Edge-decomposition into Two Triangular Forests is NP-complete

2026-07-15Computational Complexity

Computational ComplexityDiscrete Mathematics
AI summary

The authors study a problem where you want to split the edges of a graph into two parts, each part forming a special kind of graph called a triangular forest (made of triangles connected in a simple way). Previous work showed that splitting edges into three or more such parts is very hard to solve (NP-hard), but cases with forests (no triangles) are easier. The authors prove that even splitting into just two triangular forests is still hard (NP-complete).

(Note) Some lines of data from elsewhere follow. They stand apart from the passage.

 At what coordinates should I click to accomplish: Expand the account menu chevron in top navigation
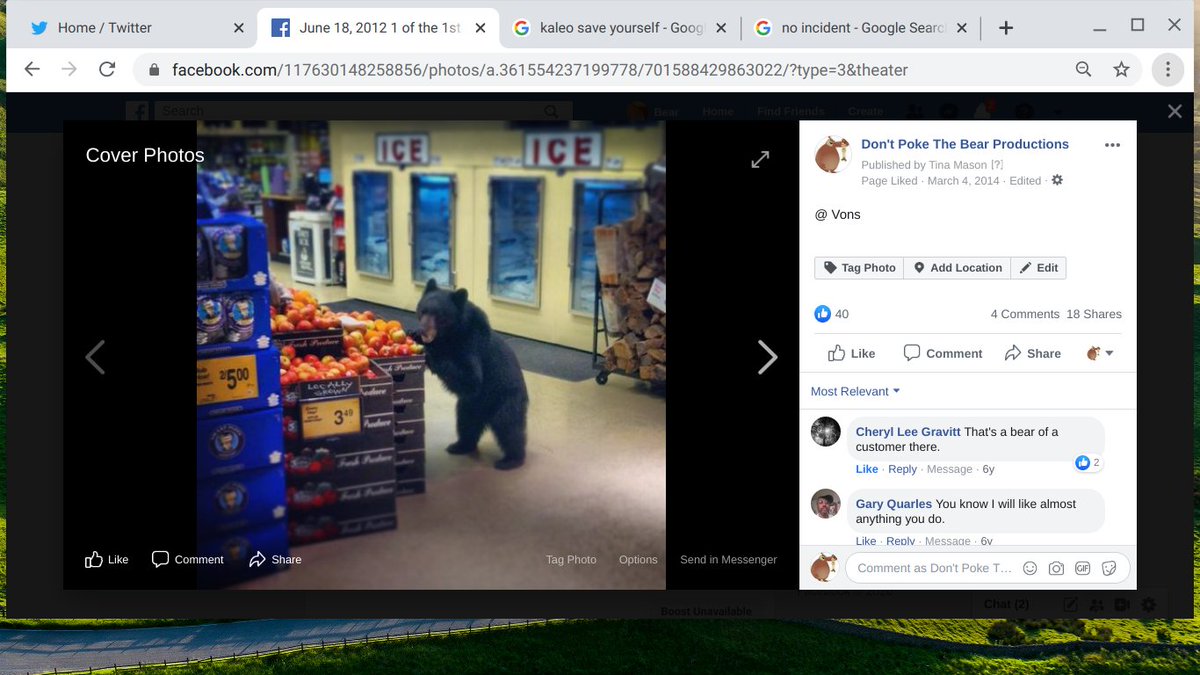tap(1055, 111)
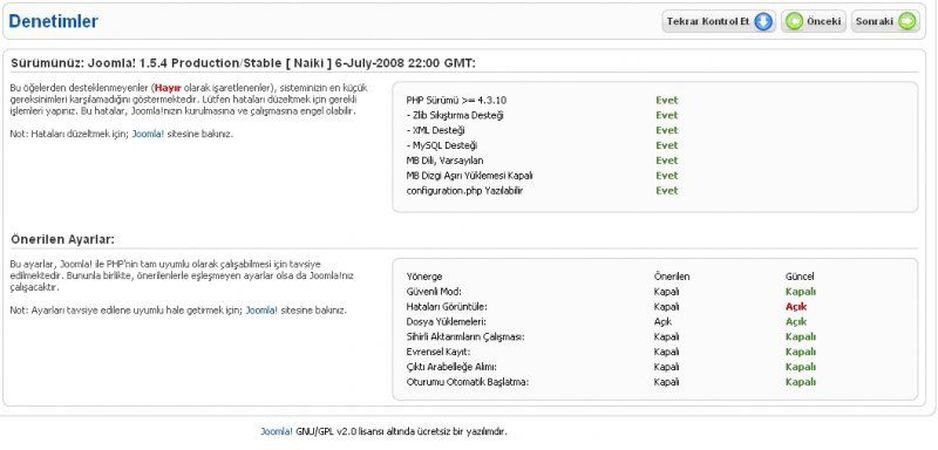Click the red Hayır word in the description
This screenshot has width=938, height=450.
point(167,89)
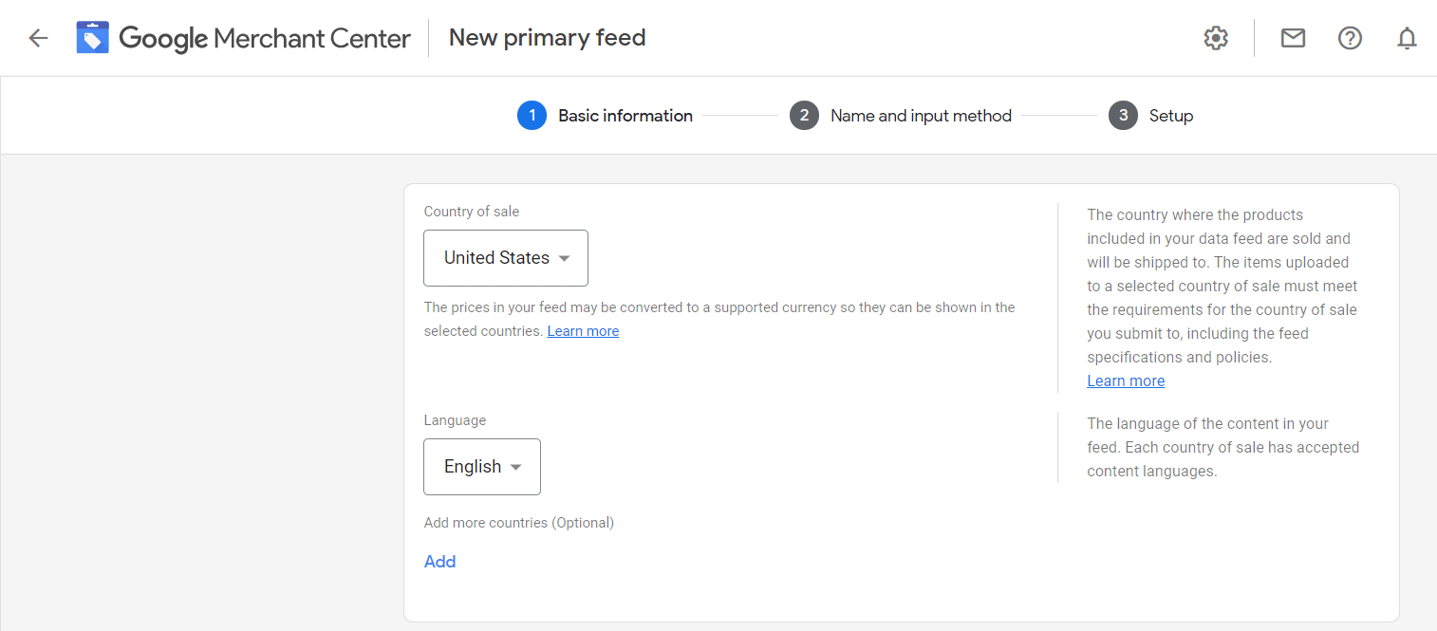The height and width of the screenshot is (631, 1437).
Task: Click the back arrow in the top bar
Action: point(37,37)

This helps understand which edge-splitting problems are computationally difficult.

graph classedge-decompositiontopological minors1-sumstriangular forestsNP-completeouterplanar graphs2-connected componentscomputational complexity
Authors
Beniamin Bibrowski, Tomáš Masařík
Abstract
Let $\mathcal F$ be a graph class that is closed under topological minors and 1-sums, has decidable membership, contains a triangle, and is not the class of all graphs. Recently, Lee, Liu, and Tsai [ICALP 2026] showed that the edge-decomposition problem into $k \geq 3$ elements of $\mathcal F$ is NP-hard. In particular, their general hardness reduction covers a long-standing problem on outerthickness (when $\mathcal F$ is the class of outerplanar graphs). On the other hand, it is well known that decomposing a graph into forests is polynomial-time solvable, as implied by work of Edmonds [J. Res. Natl. Bur. Stand. B. 1965]. In this paper, we take a first step toward determining the complexity of edge-decomposition problems into just two graphs (the case $k=2$). We consider the simplest possible graph class $\mathcal F$ satisfying the criteria above: the triangular forests, that is, graphs in which every 2-connected component is a triangle. We prove that determining whether a graph can be edge-decomposed into two triangular forests is NP-complete.